Some countries are just best experienced from behind a wheel. But renting (not to mention driving) a car overseas can sometimes be difficult if you don’t know what to expect.
Here are six tips for hassle-free rental car hire overseas. Follow this expert travel advice and you’ll be able to get out on the open road overseas without any complications.
1. Make sure you’ve got travel insurance
You might be a safe driver, but you’ve got no guarantees the people you’re sharing the road with overseas are equally as cautious. Because of this, it’s critical to have a comprehensive travel insurance policy. Car rental companies will generally have an insurance add-on, but it’s always worth having your own policy booked as well.

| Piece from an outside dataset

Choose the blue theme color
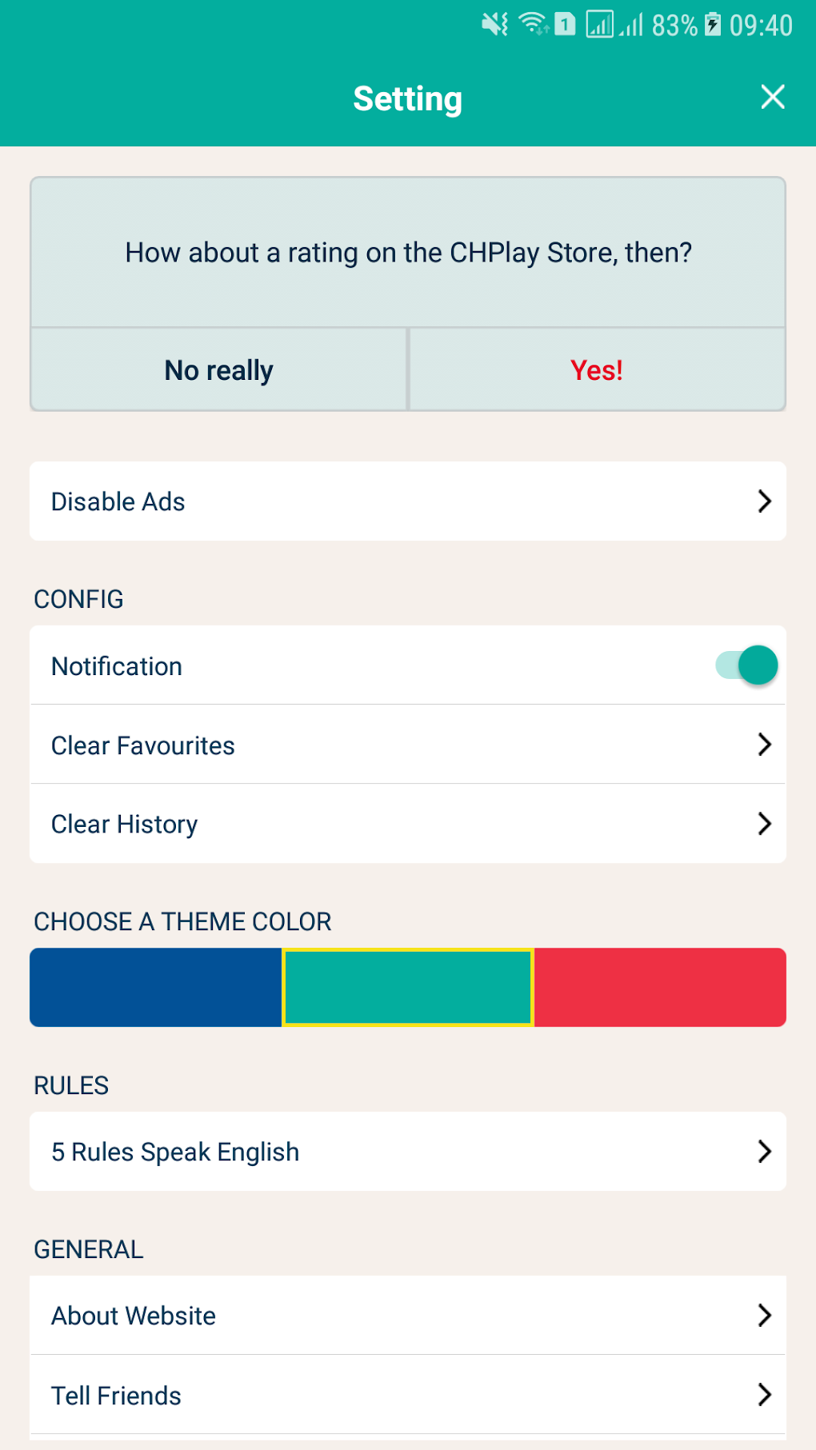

2. Make sure you’re aware of the road rules
Speed limits, turning rules, overtaking etiquette and even the side of the road you drive on vary from country to country, and it’s essential that you’re aware of this. Before you get behind the wheel overseas, take some time to research the local road rules of the area you’re visiting. This sort of thing can save you a real headache on the road.
3. Inspect the car before you leave the lot
Renting a car overseas isn’t always cheap, so it’s important to make sure you get what you’ve paid for. Before you get into the front seat, take a minute or two to inspect the car thoroughly. If you’re not feeling confident it’s worth asking for an inspection report. If they’re any less than obliging, you can always take your business elsewhere.
4. Take a moment to read the t’s and c’s
Not being aware of the terms and conditions in your rental car agreement is a dangerous way to do business. Make sure you know what your vehicle return expectations are, as well as how much you’ll be charged for things like damages and late returns.
5. Pay any fines or tolls asap
Failing to take care of any fines or tolls you might unfortunately find along the way can see you slugged with extra administrative charges when you return to the lot.
6. International driving permit
In many countries, international drivers are expected to obtain an International Driving Permit (IDP). This is basically a piece of paper that translates the information on your licence into 10 different languages. IDPs are recognised in over 150 countries and will generally have you covered if you’re driving aboard. One important thing to remember though, will be to bring your regular driving licence along to present with the IDP.
Have you ever driven a car overseas? How did you find it?